- [TEXT FOR ANALYSIS]
+===+
Q: What inpatient hospital care does Medicare cover?
A: Part A covers medically necessary inpatient hospital care, which is care that you receive as a formally admitted hospital inpatient.
You must be formally admitted into the hospital by a physician for your care to be considered inpatient. You may face different costs if you are a hospital outpatient or on observation status.
If you are a hospital inpatient, Part A covers: a semi-private hospital room and meals; general nursing care; medically necessary medications; other hospital services and supplies.
Medicare does not cover: private duty nursing; a private room (unless medically necessary, or if it is the only room available); personal care items (such as razors or socks); a TV or telephone in your room.
After meeting your Part A deductible, Original Medicare pays in full for the first 60 days of your benefit period. After day 60, you will pay a daily hospital co-insurance.
Part B continues to cover any outpatient provider services you receive while in the hospital. You usually owe a separate 20 percent co-insurance for these services.
+===+
- [EXERCISE DATA]

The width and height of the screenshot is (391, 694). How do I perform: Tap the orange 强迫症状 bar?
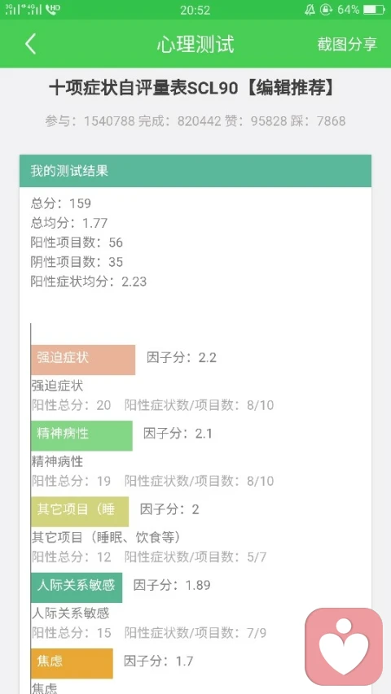(x=83, y=360)
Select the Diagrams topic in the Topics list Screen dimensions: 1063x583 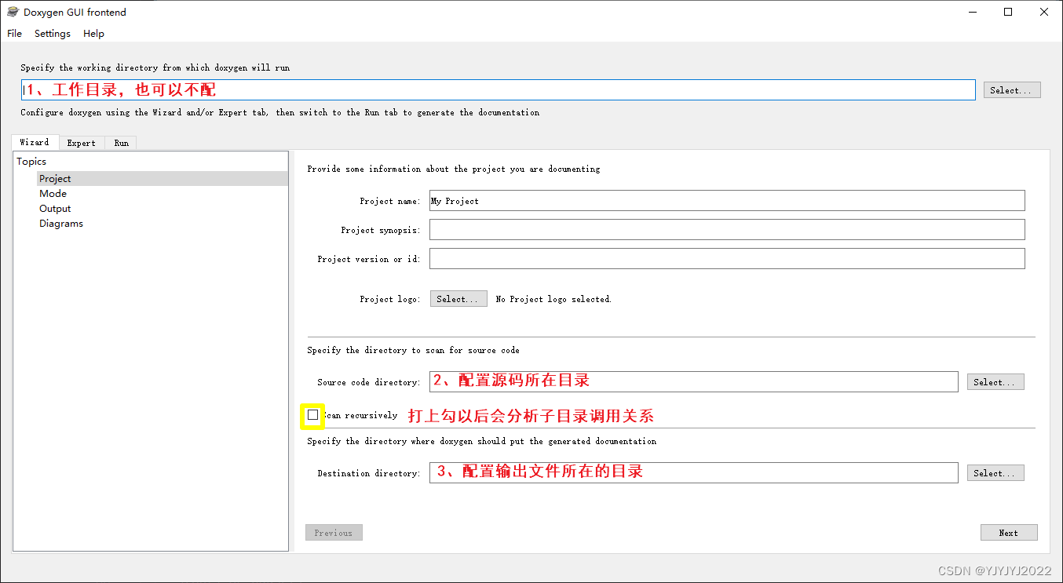pos(61,223)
+===+
- [WORK TASK 1]
Based on the Medicare inpatient care text, say whether each statement agrees with it. Answer yes or no and quote the exact words that decide it. (a) Medicare covers a private room if it is medically necessary or the only room available. (b) After the Part A deductible is met, Original Medicare pays in full for the first 90 days of a benefit period. (c) Part B stops covering outpatient provider services once a person is in the hospital.
- [WORK TASK 2]
Carry the Medicare inpatient care text forward from its final sentence.

- [ANSWER BOX 1]
(a) Yes: "a private room (unless medically necessary, or if it is the only room available)"
(b) No: "Original Medicare pays in full for the first 60 days of your benefit period"
(c) No: "Part B continues to cover any outpatient provider services you receive while in the hospital."

- [ANSWER BOX 2]
You are covered for up to 90 days each benefit period in a general hospital, plus 60 lifetime reserve days. A benefit period begins the day you are admitted to a hospital as an inpatient, or to a skilled nursing facility (SNF), and ends the day you have been out of the hospital or SNF for 60 days in a row.
The 60 lifetime reserve days can be used only once, and you will pay a co-insurance for each one.
Medicare Advantage plans can sometimes have different costs and co-pays and you should check on these directly with your plan.
Q: What are “observation services” as it relates to Medicare Part A coverage?
A: Observation services are short-term outpatient services received when you are in the hospital for monitoring purposes and/or to determine whether you should be admitted as an inpatient.
It is important to know that if you are receiving observation services (sometimes referred to as observation status), you have not been formally admitted to the hospital as an inpatient, even if you are given a room or stay overnight.
Under Medicare law, patients must have an inpatient stay in a short-term acute care hospital spanning at least three consecutive days (not counting the day of discharge) for Medicare to pay for a subsequent stay in a SNF.
Outpatients can stay for multiple days and nights in hospital beds and receive medical and nursing care, diagnostic tests, treatments, medications and food, just as inpatients do.
However, although the care received by patients in observation status can be similar to the medically necessary care received by inpatients, outpatients who need follow-up care do not qualify for Medicare coverage in a SNF.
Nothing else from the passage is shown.